In [1]:
import pandas as pd

##### Checking if there are conflicting `make`, `model`, `year` and `body` assigned to the same VIN (VIN without the serial number part)

In [2]:
# Dropping serial numbers from VINs since they are redacted and serve no purpose
df = pd.read_csv("../data/raw/ml-engineer-challenge-redacted-data.csv")
df = df.drop_duplicates()
df = df.sort_values(by="vin")
df

Unnamed: 0,vin,make,model,year,body
1882,3MW5R1J0XM8CXXXXX,BMW,3 Series,2021.0,
2930,4USBT33443LRXXXXX,BMW,Z4,2003.0,
1622,5UXCR4C06M9FXXXXX,BMW,X5,2021.0,
2211,5UXCY6C04P9PXXXXX,BMW,,,
2210,5UXCY6C04P9PXXXXX,BMW,X6,2023.0,SUV
...,...,...,...,...,...
2109,WUAZZZFX9J79XXXXX,Audi,R8,2018.0,
2115,WUAZZZFX9J79XXXXX,Audi,R8,,
2112,WUAZZZFX9J79XXXXX,Audi,R8,,crossover
1059,WUAZZZGY4NA9XXXXX,Audi,,,


In [3]:
from pandas import DataFrame
from typing import Callable, List

def check_for_conflicts(df: DataFrame, col: str, gr_col: str = "vin") -> DataFrame:
    vin_col_df = df[[gr_col, col]].copy().drop_duplicates()
    non_null_vin_col_df = vin_col_df[vin_col_df[col].notnull()]
    non_null_vin_col_grouped = non_null_vin_col_df.groupby(gr_col)
    non_null_vin_col_conflicts = non_null_vin_col_grouped.filter(lambda x: x[col].nunique() > 1)
    print("There are no conflicts!") if non_null_vin_col_conflicts.empty else print("Conflicts found!")
    return non_null_vin_col_grouped


def get_conflicting_vins(df: DataFrame, col: str, func_list: List[Callable | str] = [set, 'count']) -> DataFrame:
    result = df.agg(func_list).rename(columns={"shortened_vin": "count"})
    result.columns = result.columns.to_flat_index().str.join("_")
    result = result[result[col + "_count"] > 1].drop(columns=[col + "_count"])
    return result.reset_index()


def display_df(df: DataFrame) -> None:
    with pd.option_context("display.max_rows", None,"display.max_columns", None):
        display(df)


##### Checking if there are conflicting make values

In [4]:
col = "make"
vin_make_conflicts_df = check_for_conflicts(df=df, col=col)

There are no conflicts!


##### Checking if there are conflicting models

In [5]:
col = "model"
vin_model_conflicts_df = check_for_conflicts(df=df, col=col)

Conflicts found!


These VINs should be flagged for human inspection and until then should not be included into the training of the vehicle model classifier!

In [6]:
conflicting_models_df = get_conflicting_vins(df=vin_model_conflicts_df, col=col)
display_df(conflicting_models_df)

Unnamed: 0,vin,model_set
0,5UXFE43568L0XXXXX,"{X5, X Series}"
1,5UXFG43578L2XXXXX,"{X6, X Series}"
2,5UXTS3C57K0ZXXXXX,"{X3, X Series}"
3,WA1B4AFY6L20XXXXX,"{SQ5, Q5}"
4,WAURV68T59A0XXXXX,"{A5, S5}"
5,WAUZZZ44ZJN2XXXXX,"{A6, 100}"
6,WAUZZZ4G1EN1XXXXX,"{A6, A7, allroad}"
7,WAUZZZ4G9DN0XXXXX,"{A6, A7}"
8,WAUZZZ4GXHN1XXXXX,"{A6, A7}"
9,WAUZZZ8V2DA0XXXXX,"{A4, A3}"


Splitting the whole dataset into good and bad records.
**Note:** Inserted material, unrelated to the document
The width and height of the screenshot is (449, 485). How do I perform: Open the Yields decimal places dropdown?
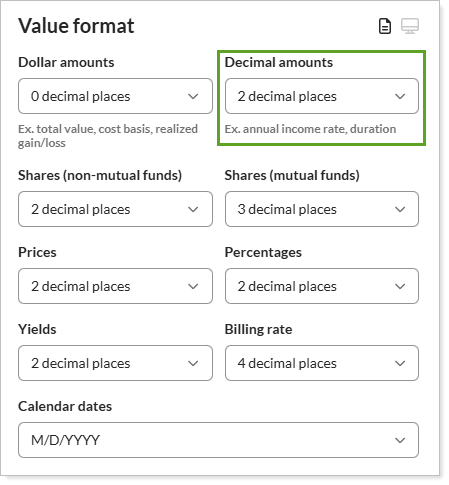(x=115, y=363)
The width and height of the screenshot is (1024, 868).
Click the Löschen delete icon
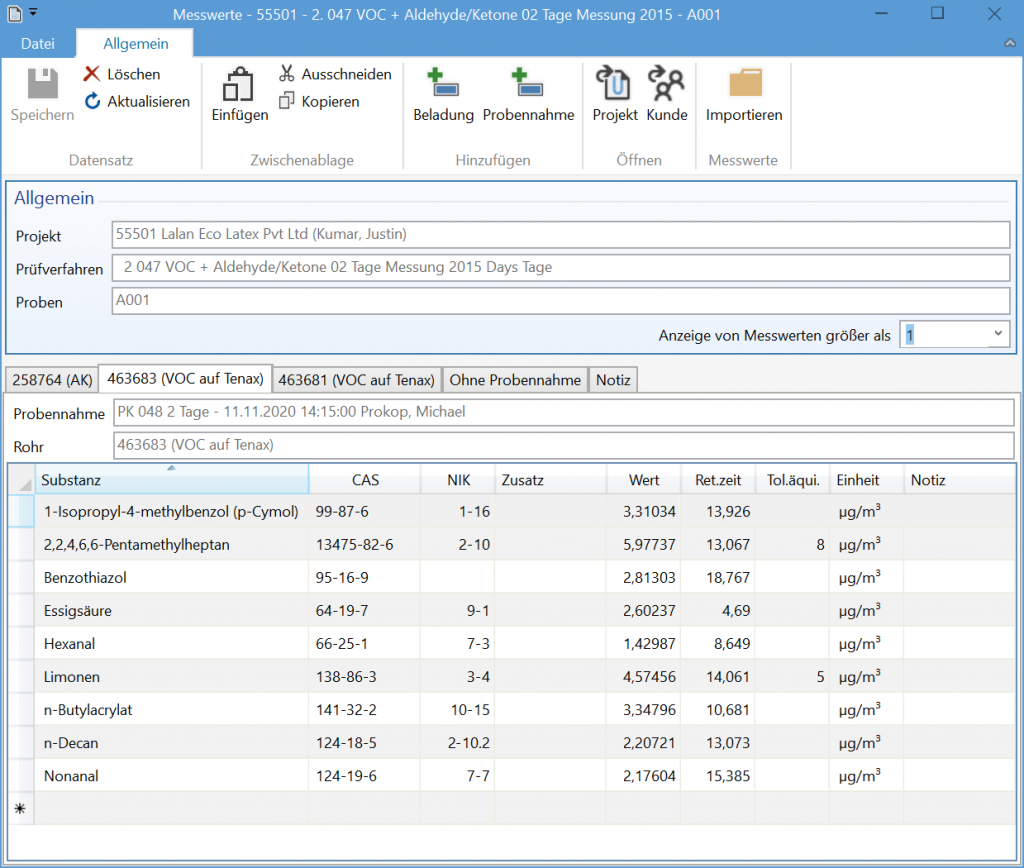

Bad records are the ones that requires human intervention. We'll use records only from files with `_good.csv` suffix.

In [7]:
vin_model_pairs_good = df[~df["vin"].isin(conflicting_models_df.vin)]
vin_model_pairs_good.to_csv("../data/data_validation/vin_model_pairs_good.csv", index=False, header=True)

In [8]:
vin_model_pairs_bad = df[df["vin"].isin(conflicting_models_df.vin)]
vin_model_pairs_bad.to_csv("../data/data_validation/vin_model_pairs_bad.csv", index=False, header=True)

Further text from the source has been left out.